In the meantime Wolfgang continued to produce new works with incredible rapidity. In 1775 he composed an opera for Munich, La Finta giardiniera, produced on the 13th of January. In the following March he set to music Metastasio's dramatic cantata, Il Re pastore. Concertos, masses, symphonies, sonatas and other important works, both vocal and instrumental, followed each other without a pause. And this fertility of invention, instead of exhausting his genius, seemed only to stimulate it to still more indefatigable exertions. But the pecuniary return was so inconsiderable that in 1777 Leopold Mozart asked the archbishop for leave of absence for the purpose of making a professional tour. This was refused on the ground of the prelate's dislike to "that system of begging." Wolfgang then requested permission to resign his appointment, which was only an honorary one, for the purpose of making the tour with his mother. The archbishop was furious; but the plan was carried out at last, and on the 23rd of September the mother and son started for Munich. The results were not encouraging. Leopold hoped that his son, now twenty-one years old, might obtain some profitable court appointment; but in this he was disappointed. And, worse still, poor Wolfgang fell in love at Mannheim with Aloysia Weber, a promising young vocalist, whose father, the prompter of the theater (uncle of the great composer Carl Maria von Weber), was very nearly penniless. On hearing of this Leopold ordered his wife and son to start instantly for Paris, where they arrived on the 23rd of March 1778. Wolfgang's usual success, however, seemed on this occasion to have deserted him. His reception was a cold one; and, to add to his misery, his mother fell seriously ill and died on the 3rd of July. Reduced almost to despair by this new trouble, he left Paris in September, rested for a while on his way home in Mannheim and Munich, was received by Aloysia Weber with coldness almost amounting to contempt, and in June 1779 returned to Salzburg, hoping against hope that he might make some better terms with the archbishop, who relented so far as to attach a salary of 500 florins to his "concertmeister's" appointment, with leave of absence in case he should be engaged to write an opera elsewhere.

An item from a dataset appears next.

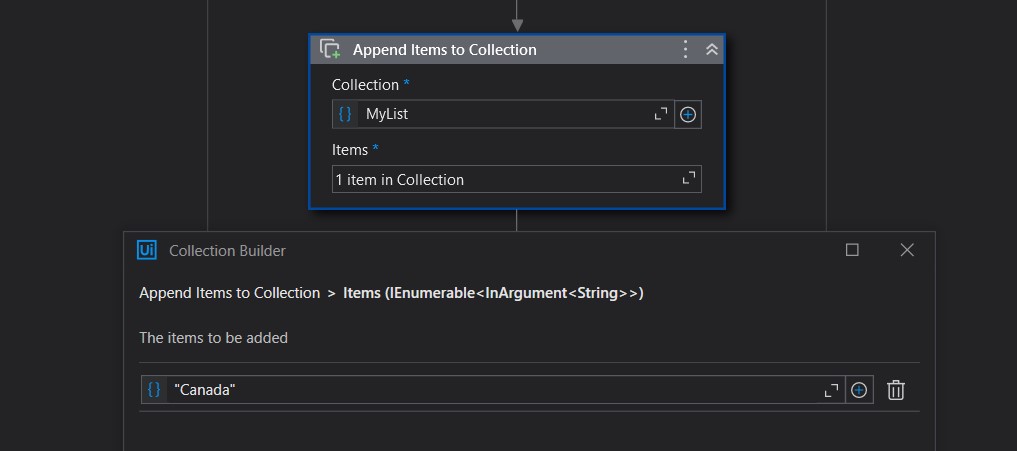
Task: Click the UiPath logo in Collection Builder
Action: tap(147, 250)
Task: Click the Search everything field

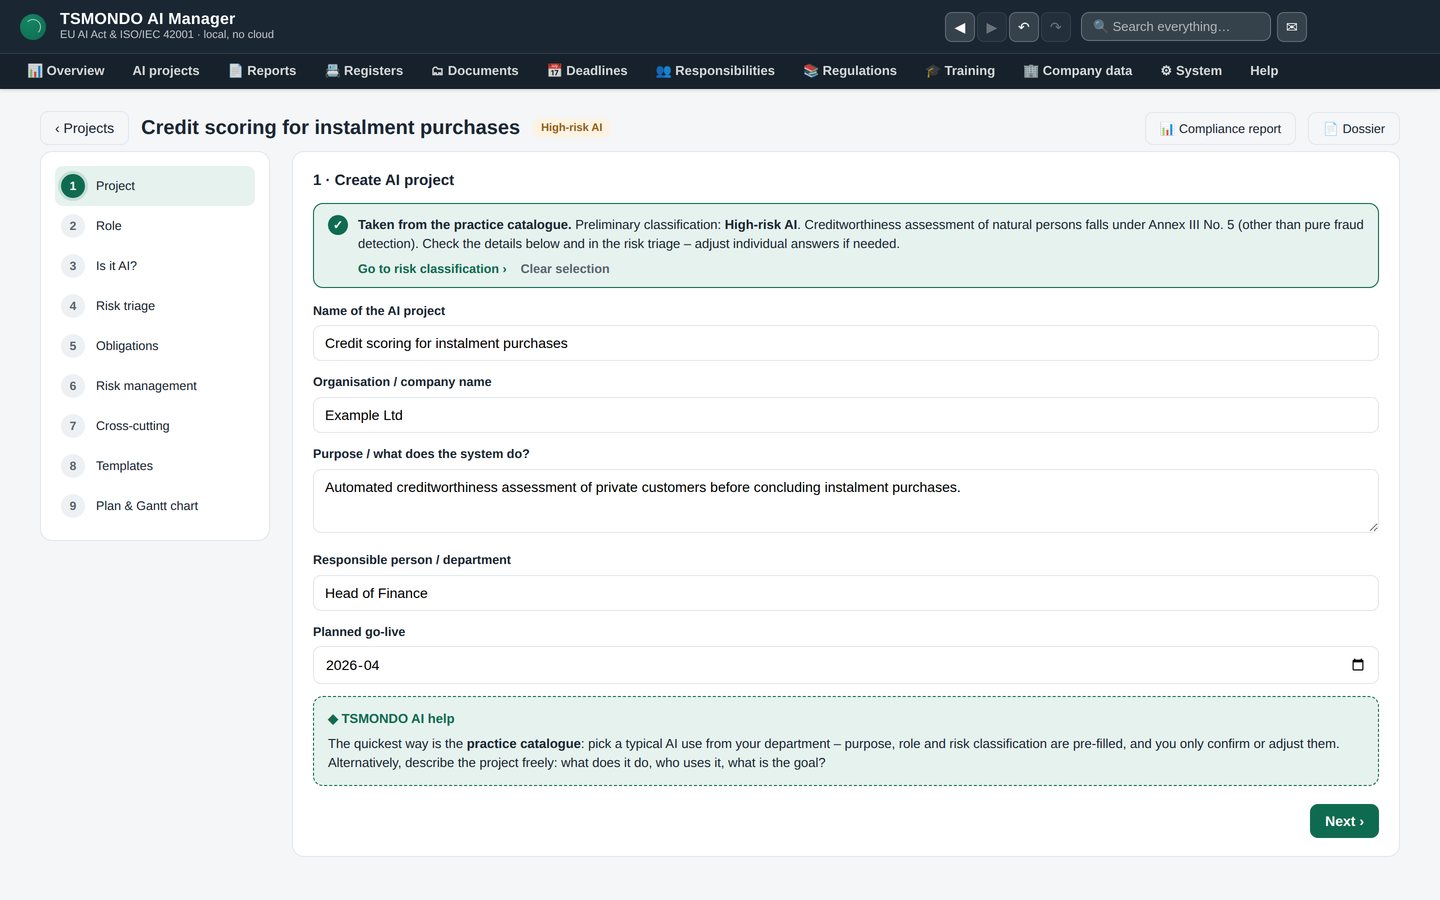Action: [1176, 27]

Two years later the desired opportunity presented itself. He was engaged to compose an opera for Munich for the carnival of 1781. The libretto was furnished by the abbate Varesco, court chaplain at Salzburg. On the 29th of January 1781 the work was produced under the title of Idomeneo, re di Creta, with triumphant success, and from this point Mozart's position as an artist was assured; for this was not only the finest work he had ever written but incontestably the finest opera that had ever yet been placed upon the stage in any age or country.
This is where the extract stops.